A couple of weeks ago I turned on The Today Show as Matt Lauer hyped their leading features: Madonna and her adoption of her Malawian baby, Mercy; Sarah Palin and David Letterman and the bad joke saga; and Donald Trump sacking firing Miss California, who he said was nice to him but no one else. (Gee, I’d have bet that would move her to the top of his list! I suppose she did, too.)
Hello. . . ? War? Health care? Jobs? Economy? Hunger? Shouldn’t we be hearing about those things whether they’re sexy or not? And oh yes, when we DO talk about them, shouldn’t we have someone who has a working brain leading the discussions–pro and con– instead of the party extremes shooting off canned lines? As my grandmother used to say, I’d rather be put behind a mule and farted to death than to have to listen to James Carville and Mary Matalin one more time.
The same day Lauer was hyping the hurl-worthy, I opened the newspaper to see that Sonny and Cher’s daughter, Chastity, plans to have a sex change operation. I would think it will also entail a name change. Unless she’s dating one of my grandchildren, I wish her luck, but this already gives me more than I needed to know.

> [Listing]
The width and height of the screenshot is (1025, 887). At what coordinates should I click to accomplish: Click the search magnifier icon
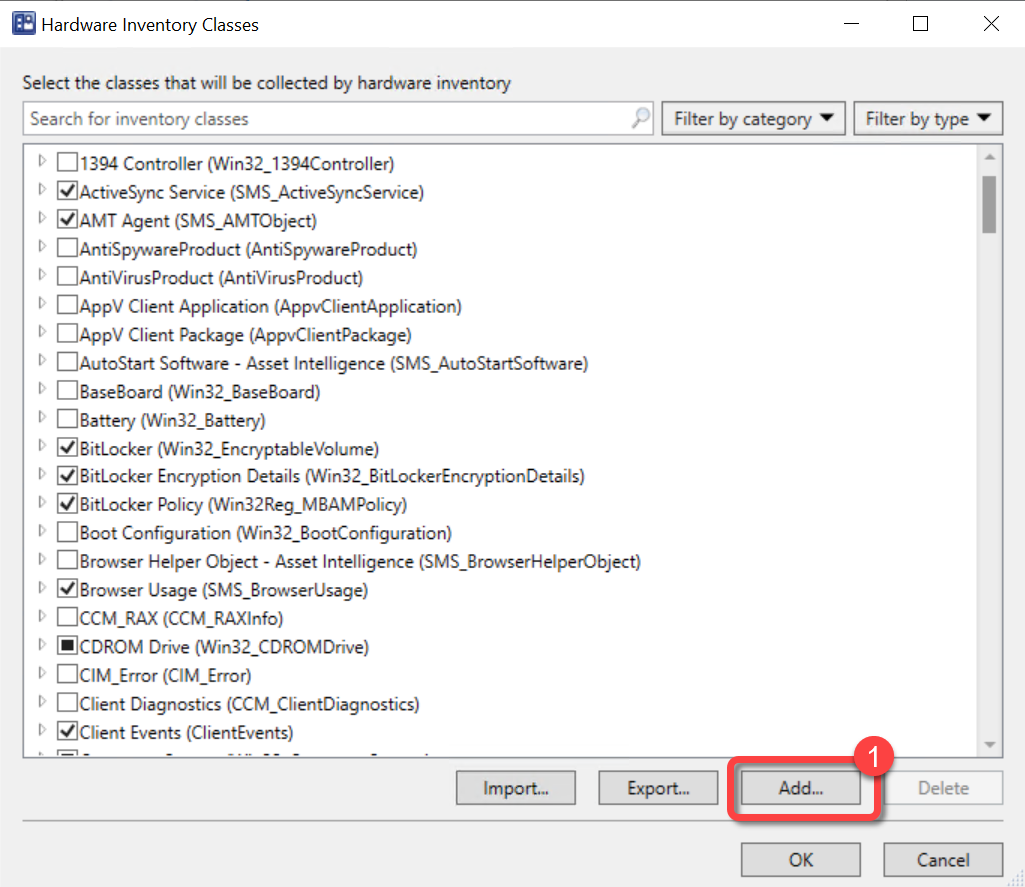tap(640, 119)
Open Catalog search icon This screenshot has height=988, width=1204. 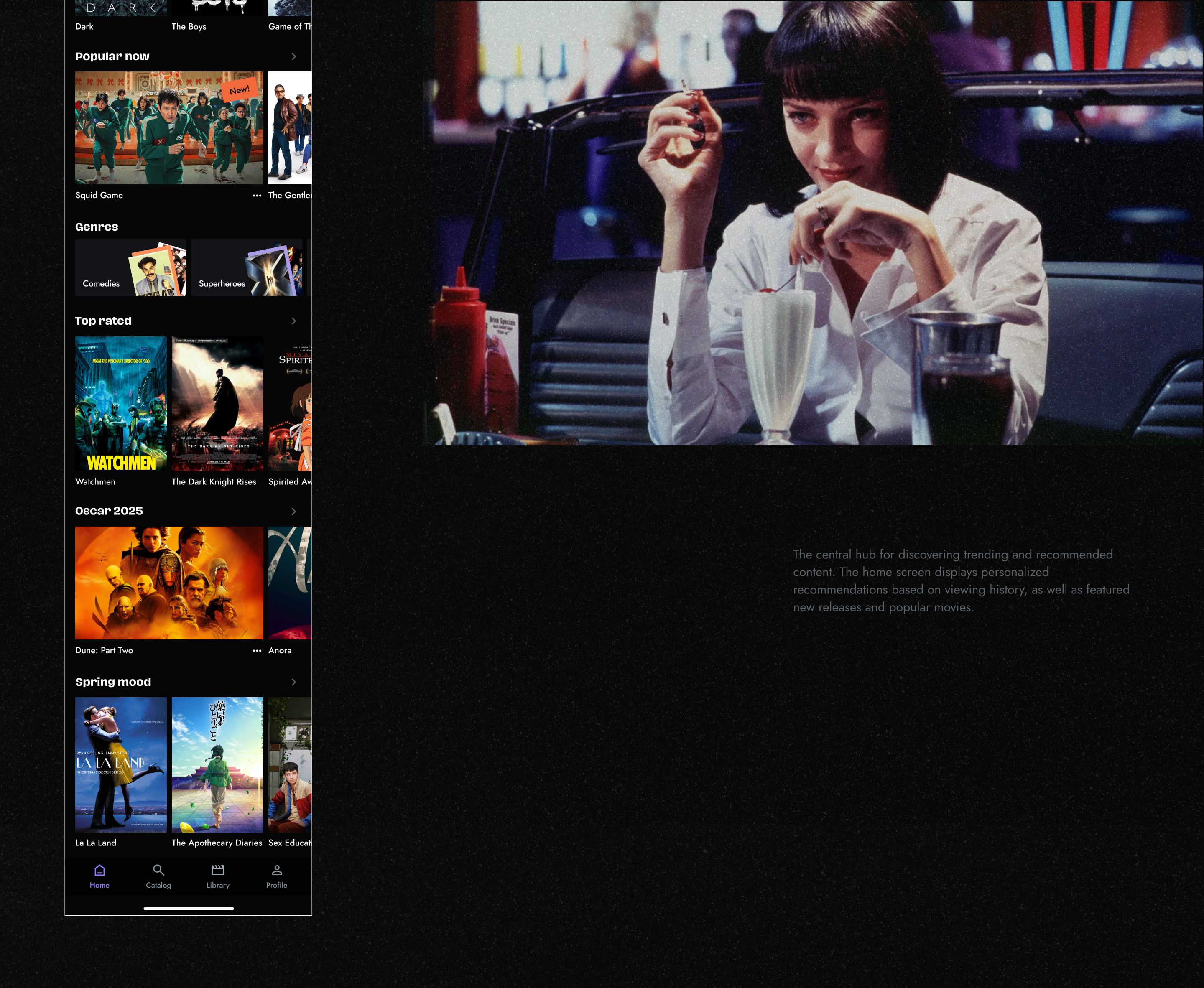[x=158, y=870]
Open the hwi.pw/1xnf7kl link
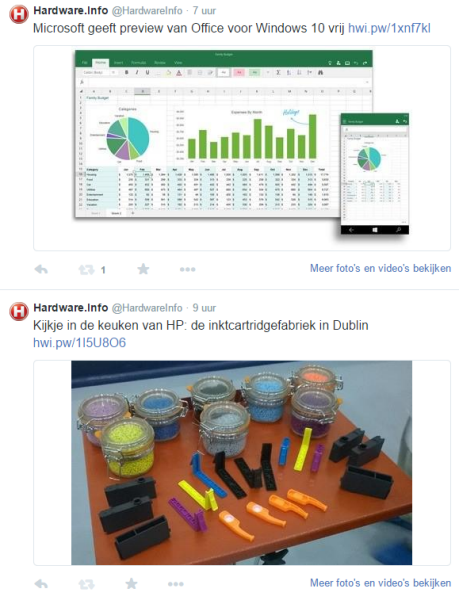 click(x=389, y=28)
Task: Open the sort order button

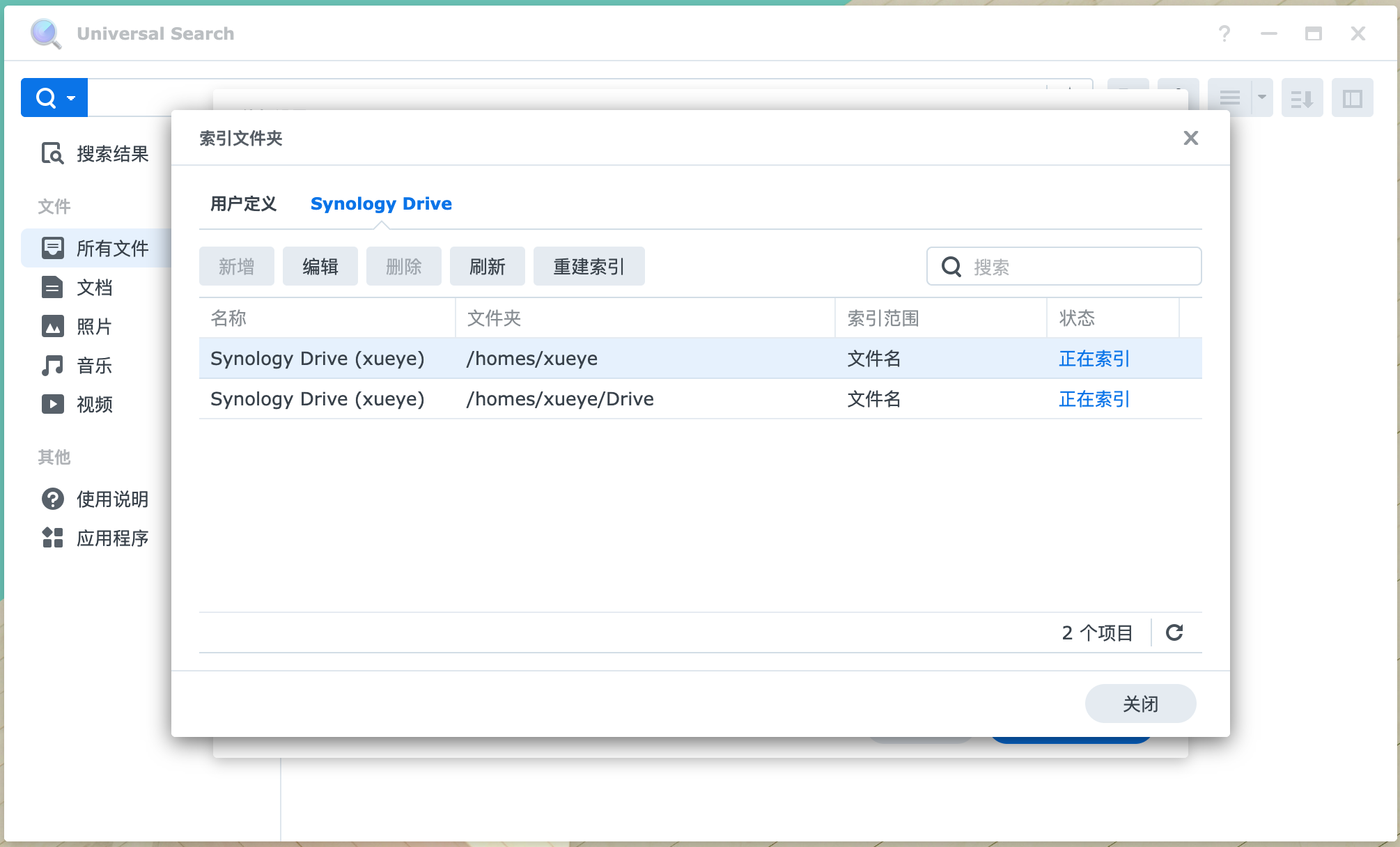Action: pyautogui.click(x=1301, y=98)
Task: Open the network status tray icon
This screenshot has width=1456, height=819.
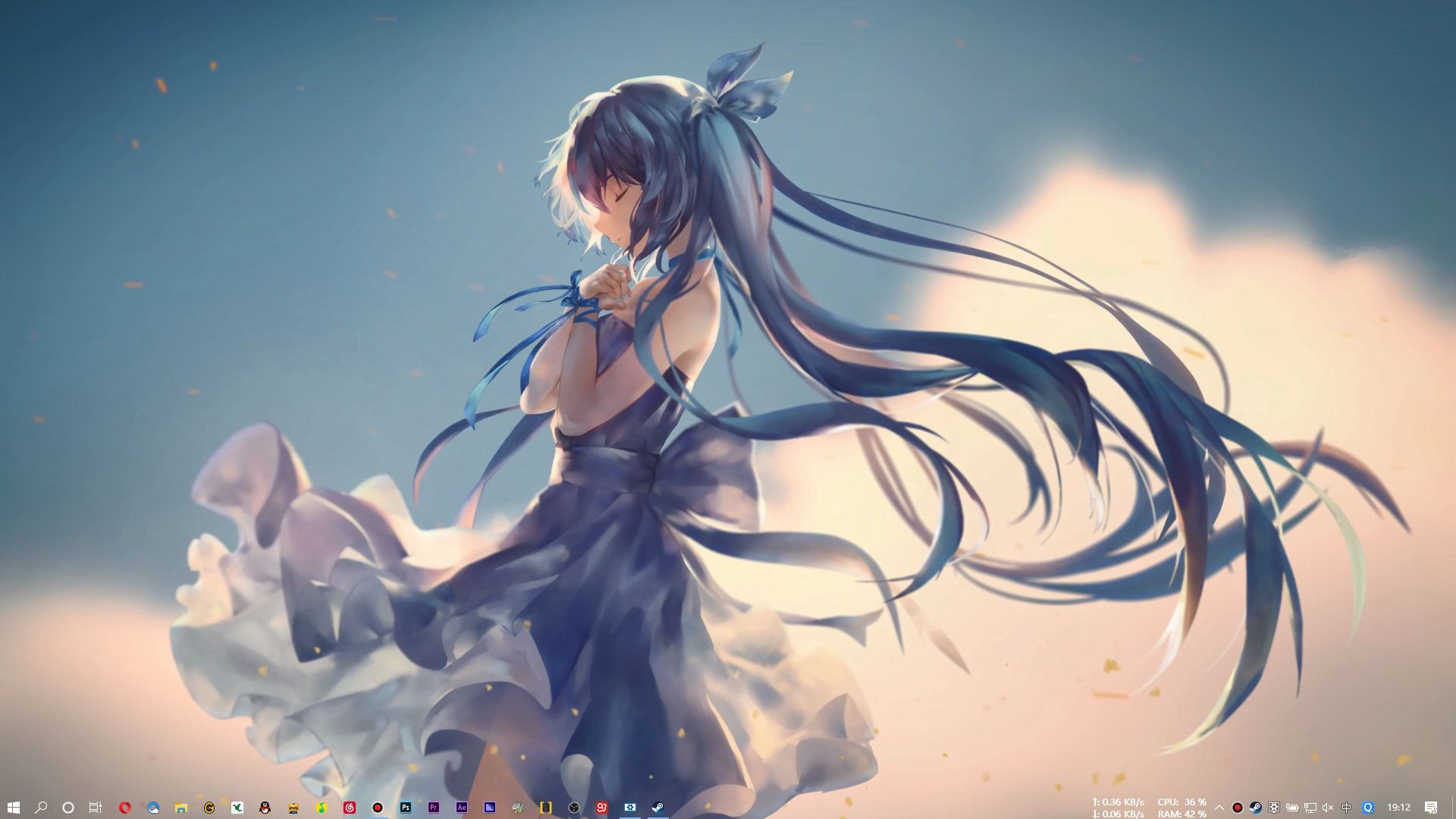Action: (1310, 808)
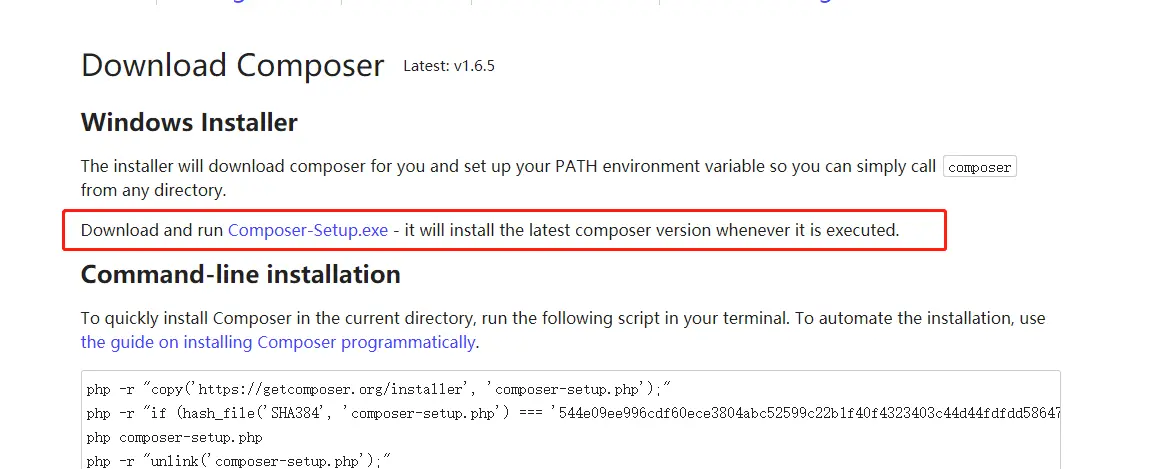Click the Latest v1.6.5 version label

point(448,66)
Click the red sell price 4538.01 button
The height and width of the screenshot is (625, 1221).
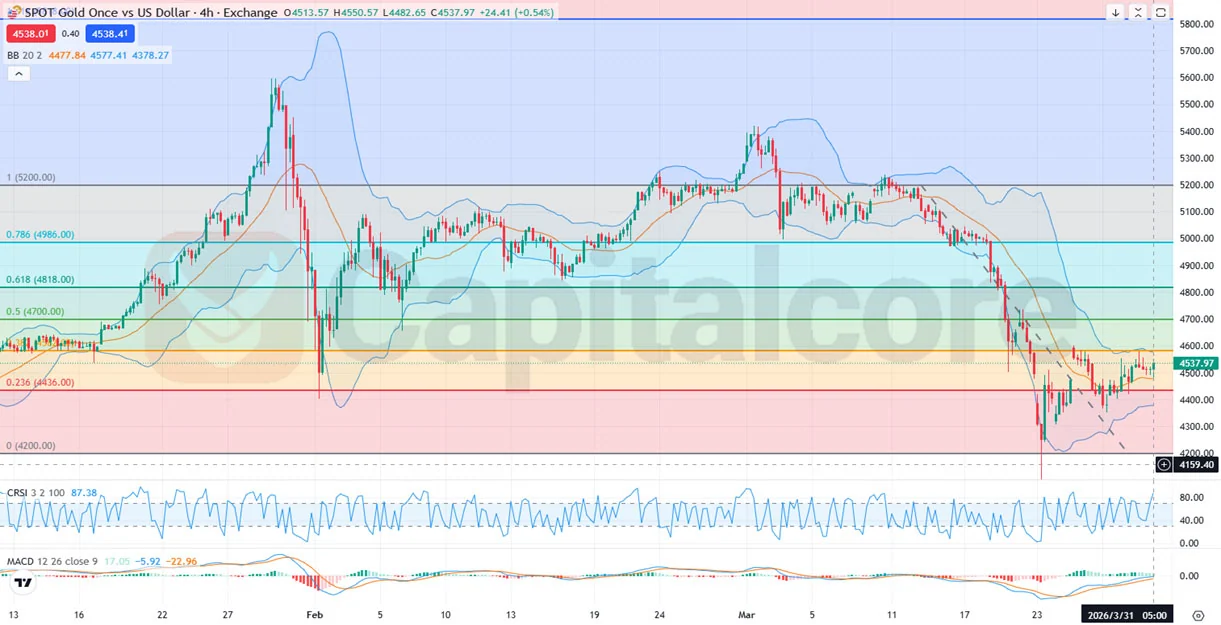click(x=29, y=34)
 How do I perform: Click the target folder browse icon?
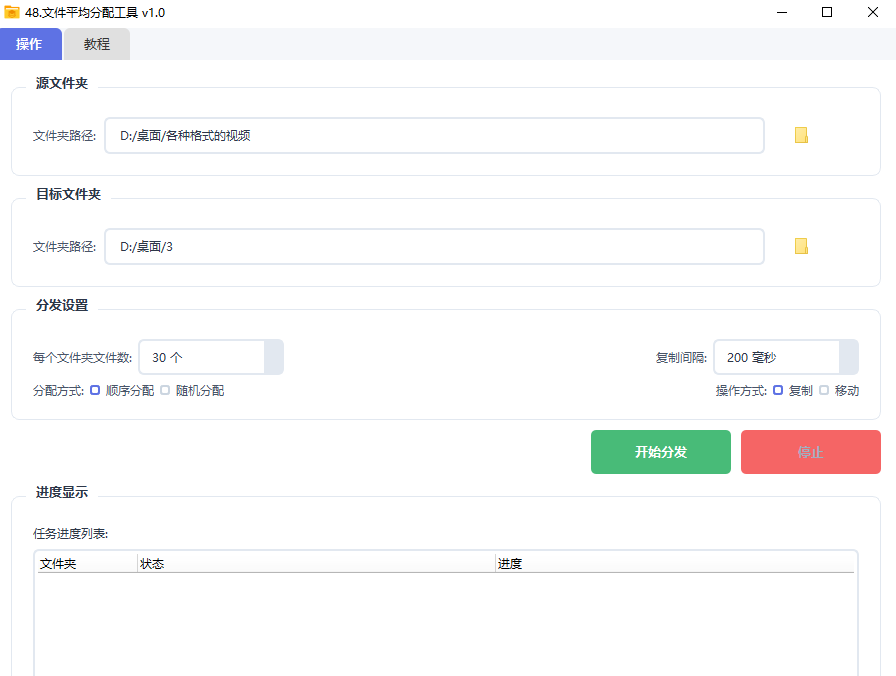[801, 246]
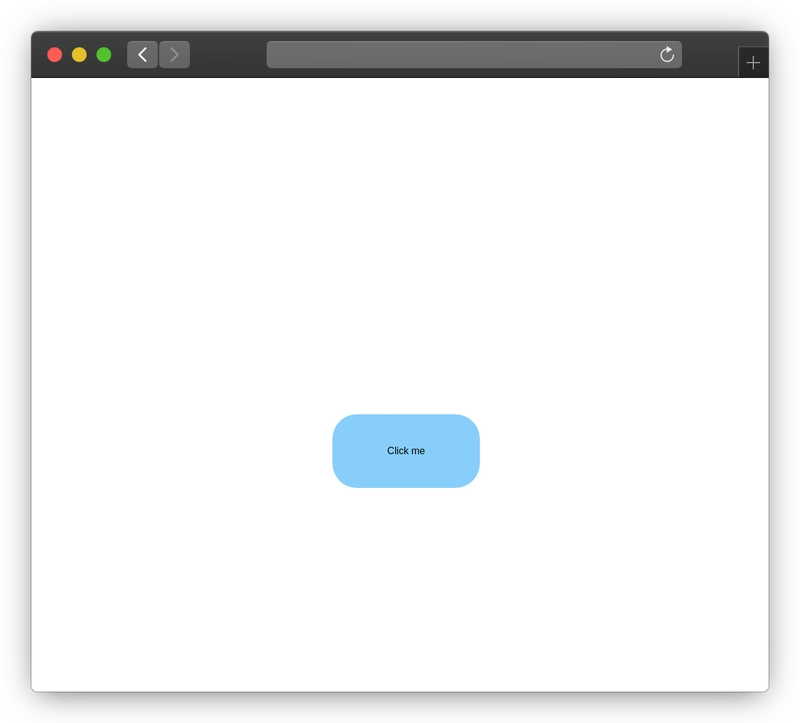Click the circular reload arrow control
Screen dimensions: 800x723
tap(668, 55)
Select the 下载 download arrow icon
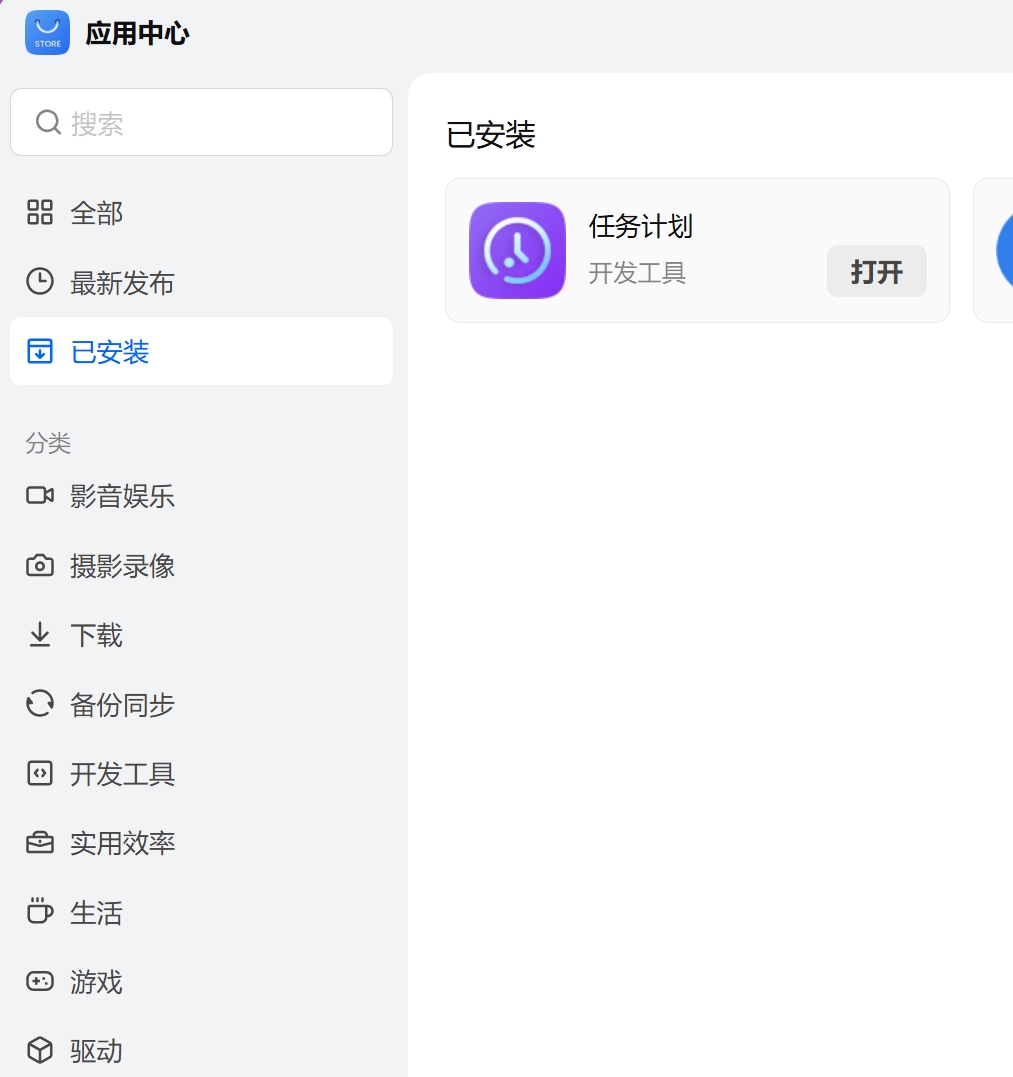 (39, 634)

> [Set tasks]
1 - Translate this sentence from the morning-news excerpt into Spanish: "I would think it will also entail a name change."
2 - Answer these questions using the morning-news excerpt:
(a) What is the name of the baby Madonna adopted?
(b) Which two people does the writer not want to listen to one more time?
(c) Whose daughter is Chastity?
3 - Print the passage from the morning-news excerpt starting at "A couple of" and ending at "one more time.".
The records have no connection to the morning-news excerpt.

> [Answers to each task]
1 - Yo diría que también implicará un cambio de nombre.

2 -
(a) Mercy.
(b) James Carville and Mary Matalin.
(c) Sonny and Cher's.

3 -
A couple of weeks ago I turned on The Today Show as Matt Lauer hyped their leading features: Madonna and her adoption of her Malawian baby, Mercy; Sarah Palin and David Letterman and the bad joke saga; and Donald Trump sacking firing Miss California, who he said was nice to him but no one else. (Gee, I’d have bet that would move her to the top of his list! I suppose she did, too.)
Hello. . . ? War? Health care? Jobs? Economy? Hunger? Shouldn’t we be hearing about those things whether they’re sexy or not? And oh yes, when we DO talk about them, shouldn’t we have someone who has a working brain leading the discussions–pro and con– instead of the party extremes shooting off canned lines? As my grandmother used to say, I’d rather be put behind a mule and farted to death than to have to listen to James Carville and Mary Matalin one more time.